Padre que rezou missa vestido de orixá é afastado

Depois de submeter o padre José Pinto a exames psiquiátricos, a Arquidiocese de Salvador, resolveu dar 15 dias de folga para o religioso descansar e se recuperar do episódio ocorrido na semana passada, durante a Festa de Reis na Igreja da Lapinha. Padre Pinto chocou paroquianos e a cúpula do clero baiano ao celebrar missa maquiado e fantasiado do orixá Oxum, entre outras atitudes pouco comuns: um dia caracterizou-se de Rei Mago, outro participou de um balé vestido de índio, requebrou, saracoteou na nave da igreja e levou hóstia a uma mãe de santo de joelhos. Ao saber que um grupo de paroquianos havia encaminhado um abaixo-assinado pedindo seu afastamento da paróquia, na última missa da Festa de Reis ele teve um ataque histérico dizendo que só sairia da Igreja da Lapinha, onde está a 33 anos, "morto". Repetiu a frase várias vezes parecendo em transe até ser acudido por uma beata.
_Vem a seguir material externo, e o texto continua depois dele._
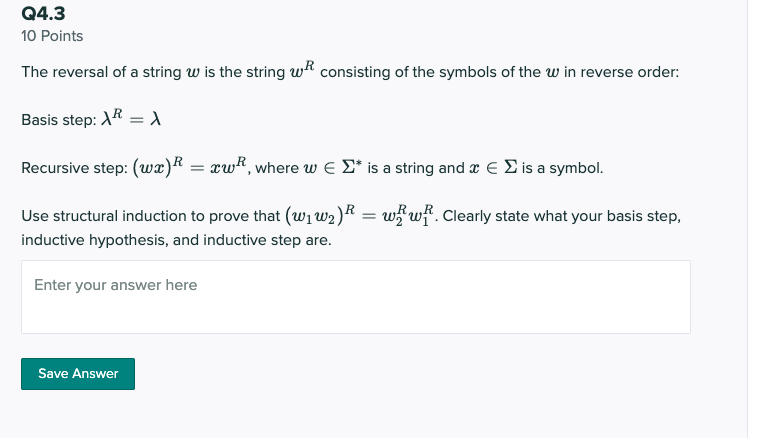Viewport: 780px width, 438px height.
Task: Click the 'Recursive step:' label text
Action: click(75, 168)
Ele não apareceu mais na igreja no fim de semana, quando a Arquidiocese divulgou uma nota informando que ele precisava de "tratamento terapêutico". Integrantes da Congregação das Divinas Vocações, da qual o religioso faz parte, disseram que a Igreja não pensa em afastar definitivamente Padre Pinto do sacerdócio. A folga de 15 dias orientação médica. Apesar das atitudes polêmicas, Padre Pinto que é artista plástico e tem formação em balé clássico, obteve o apoio de grande parte dos paroquianos a da população de Salvador que torcem por sua recuperação.